Gene families normally expand by segmental genomic duplication and subsequent sequence divergence. Although copies of partially or fully processed mRNA transcripts are occasionally retrotransposed into the genome, they are usually nonfunctional ("processed pseudogenes"). The two major cytoplasmic poly(C)-binding proteins in mammalian cells, alphaCP-1 and alphaCP-2, are implicated in a spectrum of post-transcriptional controls. These proteins are highly similar in structure and are encoded by closely related mRNAs. Based on this close relationship, we were surprised to find that one of these proteins, alphaCP-2, was encoded by a multiexon gene, whereas the second gene, alphaCP-1, was identical to and colinear with its mRNA. The alphaCP-1 and alphaCP-2 genes were shown to be single copy and were mapped to separate chromosomes. The linkage groups encompassing each of the two loci were concordant between mice and humans.
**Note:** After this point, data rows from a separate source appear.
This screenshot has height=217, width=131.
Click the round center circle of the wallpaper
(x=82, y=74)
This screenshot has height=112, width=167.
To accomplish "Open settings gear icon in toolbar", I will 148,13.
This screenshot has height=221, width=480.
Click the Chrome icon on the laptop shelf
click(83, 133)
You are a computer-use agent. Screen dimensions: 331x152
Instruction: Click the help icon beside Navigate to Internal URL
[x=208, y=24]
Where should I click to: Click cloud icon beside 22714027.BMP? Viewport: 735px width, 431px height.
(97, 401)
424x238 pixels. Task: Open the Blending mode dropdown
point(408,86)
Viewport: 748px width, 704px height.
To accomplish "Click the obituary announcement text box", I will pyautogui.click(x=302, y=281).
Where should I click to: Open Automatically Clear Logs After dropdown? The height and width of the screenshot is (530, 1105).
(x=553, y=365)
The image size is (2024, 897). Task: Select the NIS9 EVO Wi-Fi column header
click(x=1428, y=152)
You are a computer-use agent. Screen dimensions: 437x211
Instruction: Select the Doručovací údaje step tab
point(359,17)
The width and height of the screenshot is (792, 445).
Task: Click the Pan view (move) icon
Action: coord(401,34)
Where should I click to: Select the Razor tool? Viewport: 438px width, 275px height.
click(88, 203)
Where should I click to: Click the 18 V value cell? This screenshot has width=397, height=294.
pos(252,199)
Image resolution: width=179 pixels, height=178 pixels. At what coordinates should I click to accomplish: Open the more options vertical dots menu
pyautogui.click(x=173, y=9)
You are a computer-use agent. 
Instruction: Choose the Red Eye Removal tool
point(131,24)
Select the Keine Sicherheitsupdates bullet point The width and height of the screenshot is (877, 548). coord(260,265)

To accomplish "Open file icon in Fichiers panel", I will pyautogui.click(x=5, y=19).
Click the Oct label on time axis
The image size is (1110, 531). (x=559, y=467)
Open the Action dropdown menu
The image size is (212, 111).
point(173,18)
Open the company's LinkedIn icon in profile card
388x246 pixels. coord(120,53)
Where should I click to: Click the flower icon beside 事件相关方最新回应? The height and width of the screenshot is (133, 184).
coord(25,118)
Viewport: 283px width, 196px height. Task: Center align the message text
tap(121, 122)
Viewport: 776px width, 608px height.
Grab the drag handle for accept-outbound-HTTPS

These data suggested that the alphaCP-1 gene was generated by retrotransposition of a fully processed alphaCP-2 mRNA and that this event occurred well before the mammalian radiation. The stringent structural conservation of alphaCP-1 and its ubiquitous tissue distribution suggested that the retrotransposed alphaCP-1 gene was rapidly recruited to a function critical to the cell and distinct from that of its alphaCP-2 progenitor.